Despite these major recent breakthroughs in the theory and application of tensor-based methods, addressing large-scale real-world problems with these methods requires immense computational power, which necessitates highly optimized parallel algorithms and implementations. To this end, we have initiated the development of a tensor-based linear system and eigenvalue solver library called Celeste++(C++ library for Efficient low-rank Linear and Eigenvalue Solvers using Tensor decomposition) providing a complete framework for expressing a problem in tensor form, then effectuating all matrix-vector operations under this compressed form with tremendous computational and memory efficiency. The fruits of our preliminary studies led two project submissions at the national scale (ANR JCJC and CNRS PEPS JCJC, currently under evaluation) and one Severo Ochoa Mobility Grant for a collaboration visit to Barcelona Supercomputing Center (BSC). We also supervised an internship on the application of tensor solvers in the context of electromagnetic applications with very promising results for future work.

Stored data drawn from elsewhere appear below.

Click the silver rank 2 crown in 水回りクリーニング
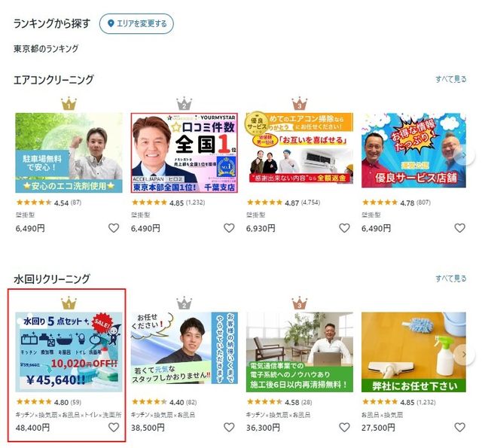This screenshot has width=482, height=448. click(x=185, y=303)
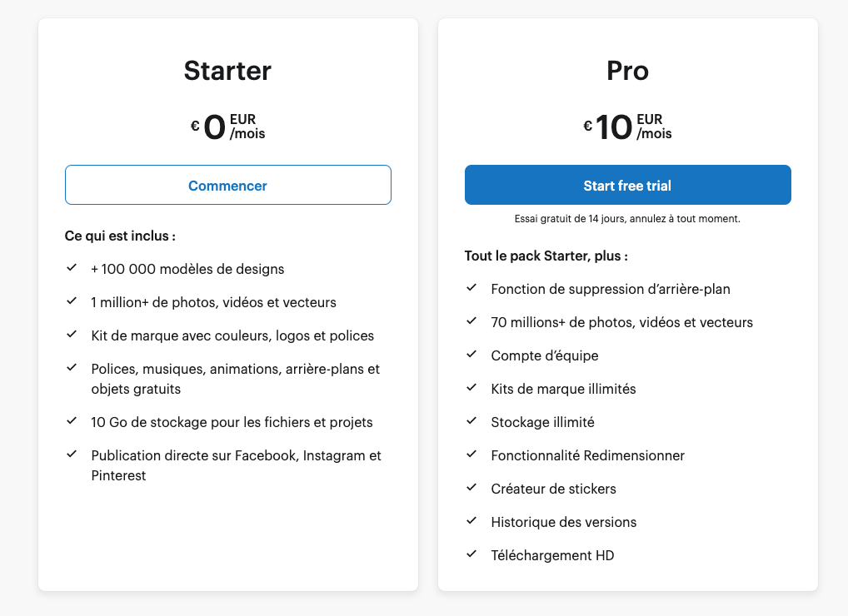Click checkmark beside Téléchargement HD
This screenshot has height=616, width=848.
(471, 554)
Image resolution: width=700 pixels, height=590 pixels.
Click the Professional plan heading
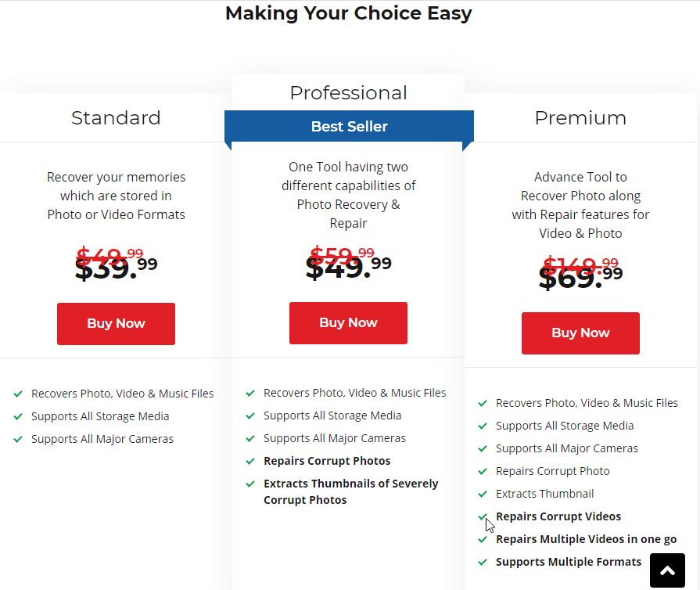[x=348, y=93]
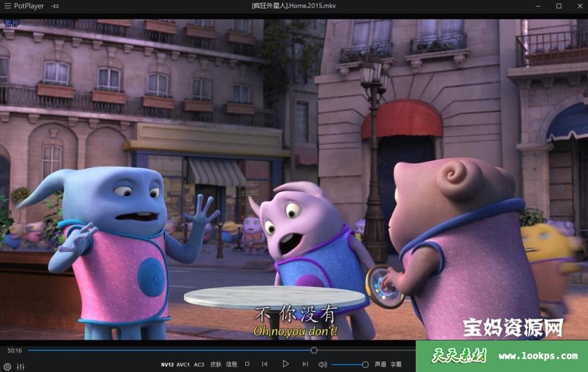Click the pin always-on-top icon
This screenshot has height=372, width=588.
coord(55,6)
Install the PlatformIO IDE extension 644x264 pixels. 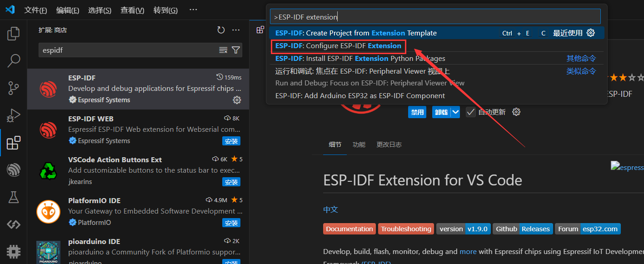tap(231, 223)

In the context of the french ICARUS project (FUI), which focuses the development of high-fidelity calculation tools for the design of hot engine parts (aeronautics & automotive), we are looking to develop new load-balancing algorithms to optimize the complex numerical simulations of our industrial and academic partners (Turbomeca, Siemens, Cerfacs, Onera, ...). Indeed, the efficient execution of large-scale coupled simulations on powerful computers is a real challenge, which requires revisiting traditional load-balancing algorithms based on graph partitioning. A thesis on this subject has already been conducted in the Inria HiePACS team in 2016 by Maria Predari, which has successfully developed a co-partitioning algorithm that balances the load of two coupled codes by taking into account the coupling interactions between these codes.

This work was initially integrated into the StarPart platform. The necessary extension of our algorithms to parallel & distributed (increasingly dynamic) versions has led to a complete redesign of StarPart, which has been the focus of our efforts this year. The StarPart framework provides the necessary building blocks to develop new graph algorithms in the context of HPC, such as those we are targeting. The strength of StarPart lies in the fact that it is a light runtime system applied to the issue of "graph computing". It provides a unified data model and a uniform programming interface that allows easy access to a dozen partitioning libraries, including Metis, Scotch, Zoltan, etc. Thus, it is possible, for example, to load a mesh from an industrial test case provided by our partners (or an academic graph collection as DIMACS'10) and to easily compare the results for the different partitioners integrated in StarPart.

The adaptive vibrational configuration interaction algorithm has been introduced as a new eigennvalues method for large dimension problem. It is based on the construction of nested bases for the discretization of the Hamiltonian operator according to a theoretical criterion that ensures the convergence of the method. It efficiently reduce the dimension of the set of basis functions used and then we are able solve vibrationnal eigenvalue problem up to the dimension 15 (7 atoms). This year we have worked on three main areas. First, we extend our shared memory parallelization to distributed memory using the message exchange paradigm. This new version should allow us to process larger systems quickly. To target the eigenvalues relevant for chemists, i. eigenvalues with an intensity. This requires calculating the scalar product between the smallest eigenvalues and the dipole moment applied to an eigenvector to evaluate its intensity. In addition, to get closer to the experimental values, we introduced the Coriolis operator into the Hamiltonian. A paper is being written on these last two points.

We have focused on the improvements of the parallel collision detection and the data structure in the OPTIDIS code .

The new collision detection algorithm to reliably handle junction formation for Dislocation Dynamics using hybrid OpenMP + MPI parallelism has been developed. The enhanced precision and reliability of this new algorithm allows the use of larger time-steps for faster simulations. Hierarchical methods for collision detection, as well as hybrid parallelism are also used to improve performance;

A new distributed data structure has been developed to enhance the reliability and modularity of OPTIDIS. The new data structure provides an interface to modify safely and reliably the distributed dislocation mesh in order to enforce data consistency across all computation nodes. This interface also improves code modularity allowing the study of data layout performance without modifying the algorithms.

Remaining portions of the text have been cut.